§ **TEXT SECTION**

Temp user, from your description he seems to be a narcissist. For him friendships are usually a way of boosting his own ego. The kind of person that is always expecting others to be there for him but never think about being there for the other.
The fear of abandonment and being all alone can be very intense. The pain after separation will be pretty sharp. It is only yourself that can decide: suffer for few weeks/months because of this separation or suffer for an unknown period while still being ''friends''.
Making a new friend so you wont be all alone would be best. But I know that is easier said than done.


----------



## licorice (Oct 5, 2013)

Brisby said:


> I understand how it feels to have no friends and in desperation keeping "bad" people around just out of loneliness. I use to have people I called friends that would even make fun of me to other people right in front of my face and I still would stick around, hoping they would change. I can tell you right now, it's not worth the blow to your self-esteem. You might think you have no self-esteem left to take a blow to, but you can't think this way. Think of it as self respect if anything and you DO still have that. A bad friend can cripple you and a potential social life with others for a long time too because you spend so much time feeling bad about yourself and exhausting energy on this one friend. At this point in my life, I wouldn't even bother with someone like that, but if you are truly afraid of losing him, I say sit him down and have a heart to heart talk about how his attitude makes you feel like ****. Tell him frankly, if he doesn't stop then you two are not friends anymore.


 Agreed. I think there's always something left to lose when it comes to unhealthy friendships. Without them, we think we're worthless and think other people view us that way. With them, we receive confirmation that it's true from within our own support network.


----------



## Lacking Serotonin (Nov 18, 2012)

Hell no. I think this a rather dumb question.


----------



## needausername (Dec 7, 2013)

absolutely not. and trust me, a lot of people view themselves as superior to me due to my conditions.


----------



## Kalliber (Aug 18, 2012)

§ **GIVEN DATA**
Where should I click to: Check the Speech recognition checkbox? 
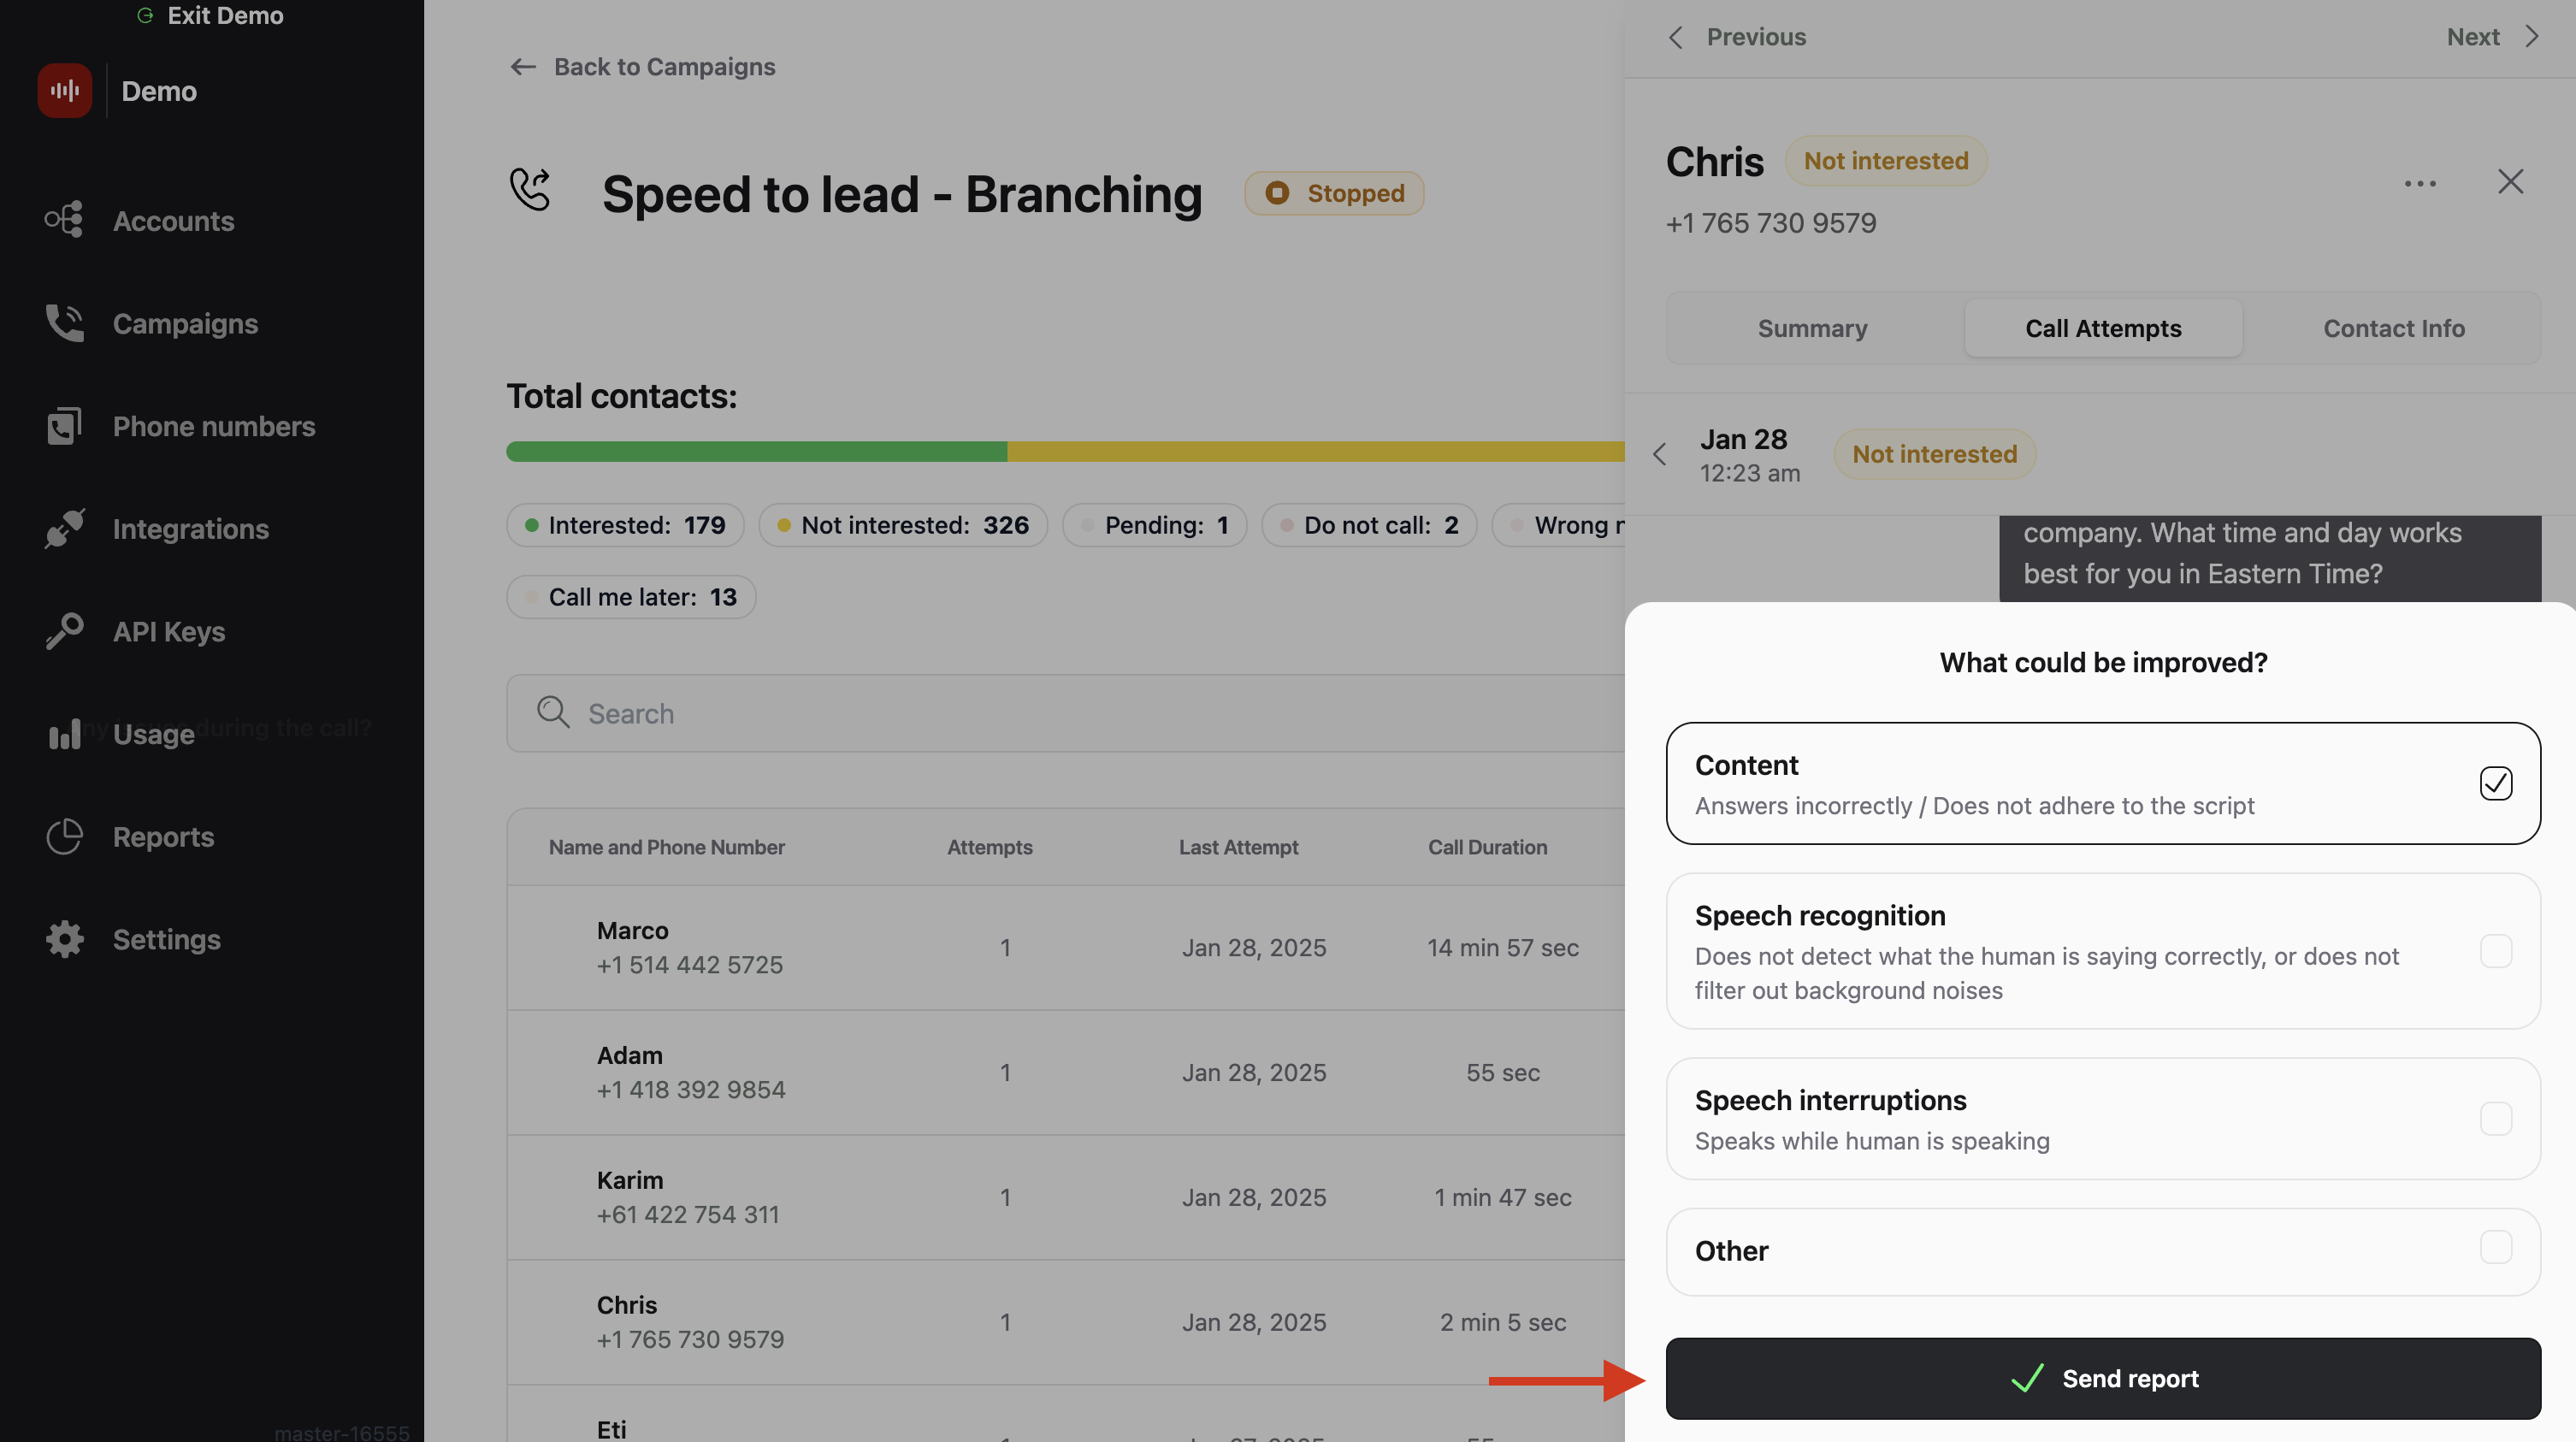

§ **EXERCISE INSTRUCTIONS**
1/ Reproduce the forum thread on unhealthy friendships word for word, starting at "The fear of" and ending at "(Oct 5, 2013)".
2/ Resume the forum thread on unhealthy friendships from the point where it stops.

§ **RESPONSES BY TASK**
1/
The fear of abandonment and being all alone can be very intense. The pain after separation will be pretty sharp. It is only yourself that can decide: suffer for few weeks/months because of this separation or suffer for an unknown period while still being ''friends''.
Making a new friend so you wont be all alone would be best. But I know that is easier said than done.


----------



## licorice (Oct 5, 2013)

2/
Nope, I'm conceited can't have competition :3


----------



## Dimmie (Nov 17, 2013)

...that kind of person is not a friend, youre better off alone...funny thing is that no matter how awesome someone is theres always a ton of people better than them, which is why its ridiculous to play the compare game.


----------



## SuperSky (Feb 16, 2011)

I'm not sure how people who think they're better than another person can decide to be that person's "friend." If I thought I was better than someone else, I wouldn't want to befriend them or hang around them at all.


----------



## Raeden (Feb 8, 2013)

I'd rather be totally alone than be around someone who was a total jerk to me.


----------



## BeachGaBulldog (Feb 13, 2007)

There is no way in hell I would be friends with someone who thought they were better than me. Nope!


----------



## Boring Loser (Oct 21, 2011)

No, i have an inferiority complex and i need to be reassured that i'm not inferior. Having someone who thinks they're better than me would just make me think that the person is only being friends with me because they feel sorry for me.


----------



## RelinquishedHell (Apr 10, 2012)

No. I wouldn't tolerate someone who patronizes me all the time. I already deal with a lot of that due to my anxiety with people and I take offense to it.


----------



## Nothing123 (Oct 3, 2014)

Donnie in the Dark said:


> I've always preferred being alone to being with bad "friends".


Exactly right. Dump his ***.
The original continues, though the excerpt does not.